The cyber security problem now represents a serious systemic threat to the global financial system, a sentiment echoed by Chairman of the Federal Reserve Jerome Powell, who in April 2021 said he worried that a cyber-attack may result in the next great financial crisis. This highlights the need for a collective global, standardised approach towards counteracting the threat.

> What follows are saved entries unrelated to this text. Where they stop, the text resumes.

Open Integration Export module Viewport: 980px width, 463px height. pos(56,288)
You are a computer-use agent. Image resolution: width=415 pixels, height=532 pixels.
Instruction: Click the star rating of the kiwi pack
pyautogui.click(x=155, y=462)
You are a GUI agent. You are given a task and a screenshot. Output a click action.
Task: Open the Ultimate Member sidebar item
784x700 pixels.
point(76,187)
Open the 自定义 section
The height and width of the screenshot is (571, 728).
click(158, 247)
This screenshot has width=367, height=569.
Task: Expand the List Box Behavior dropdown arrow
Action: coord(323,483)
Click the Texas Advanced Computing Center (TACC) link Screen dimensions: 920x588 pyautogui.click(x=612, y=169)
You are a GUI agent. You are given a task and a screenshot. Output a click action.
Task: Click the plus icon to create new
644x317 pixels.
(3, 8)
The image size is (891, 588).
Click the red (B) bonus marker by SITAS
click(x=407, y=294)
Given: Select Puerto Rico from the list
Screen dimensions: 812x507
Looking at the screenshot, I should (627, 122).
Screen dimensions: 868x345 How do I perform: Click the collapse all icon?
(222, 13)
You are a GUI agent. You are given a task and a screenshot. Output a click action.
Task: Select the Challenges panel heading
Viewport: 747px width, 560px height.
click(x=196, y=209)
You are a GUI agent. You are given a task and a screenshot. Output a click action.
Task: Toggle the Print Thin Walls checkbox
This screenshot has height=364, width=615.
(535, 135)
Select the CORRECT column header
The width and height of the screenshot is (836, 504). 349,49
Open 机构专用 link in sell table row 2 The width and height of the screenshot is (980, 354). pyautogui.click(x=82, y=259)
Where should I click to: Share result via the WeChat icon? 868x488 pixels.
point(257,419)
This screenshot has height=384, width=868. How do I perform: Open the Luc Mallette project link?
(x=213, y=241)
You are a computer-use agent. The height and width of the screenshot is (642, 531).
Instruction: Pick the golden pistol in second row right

Key players’ Best Practices

P20 invited twenty cyber security experts from fintechs, banks, consultancies, payment systems, etc. to give their personal recommendations.  Their best practice recommendations cover five vital areas:

  • Network security:
    • Assess, scan, and identify everything that’s connected to your network
    • Keep software and devices updated and back up all your data to a separate location
    • Identify critical assets and assess how they are being protected
    • Ensure work from home users have updated routers with no default passwords
    • Develop an understanding of the risks associated with your supply chain network
    • Determine your ability to detect attacks and respond to them 
  • Data handling:
    • Identify what data is important to protect, target and develop a protection plan
    • Develop procedures for handling data
    • Understand your digital identity, what that means to bad actors and how this information might be used by them
  • Employee awareness:
    • Create an organizational culture where everyone understands that cyber security is a business risk and cyber defence is everyone’s responsibility
    • Ensure cyber security is a C-suite and board priority and appropriate investment is made
    • Develop an annual cybersecurity training and education program (including practical exercise) to ensure the entire organization including the supply chains understands the risk
    • Build a multi-disciplinary crisis management team across the business and technical departments and encourage relationship building
    • Develop crisis management and business resilience/disaster recovery plans, processes and procedures and test them in tabletop exercises
    • Ensure all employees understand that any email, link or attachment could be an attack source
  • Actions before a cyber-attack occurs:
    • Engage a law firm and forensic incident response firm, and place their contact names and numbers in your mobile phone
  • Actions immediately after a cyber-attack occurs:
    • After confirming that it really is a cyber-attack, assess the initial severity of the attack, including the scope, apparent impact to the organization’s IT infrastructure, sensitive data potentially affected and unknown variables
    • Convene your incident response team and implement the processes documented in the incident response plan. Consider internal escalation protocols, including C-suite and board notifications; alerting: your legal counsel, your forensic response firm, law enforcement;  and reporting the incident, as required, to: regulators, other governmental authorities and impacted individuals
    • Prepare communications to various stakeholders, including employees, customers, regulators, business partners, insurers, media and law enforcement.

CTMfile take: This Best Practices list for combating cyber fraud is, quite simply, the best yet. AND should be a Must Read Guide for any size of company and all corporate treasury departments. The report is worth studying too and attendance at the P20 Global Payment Conference, on 28-29 September 2021 could also be useful.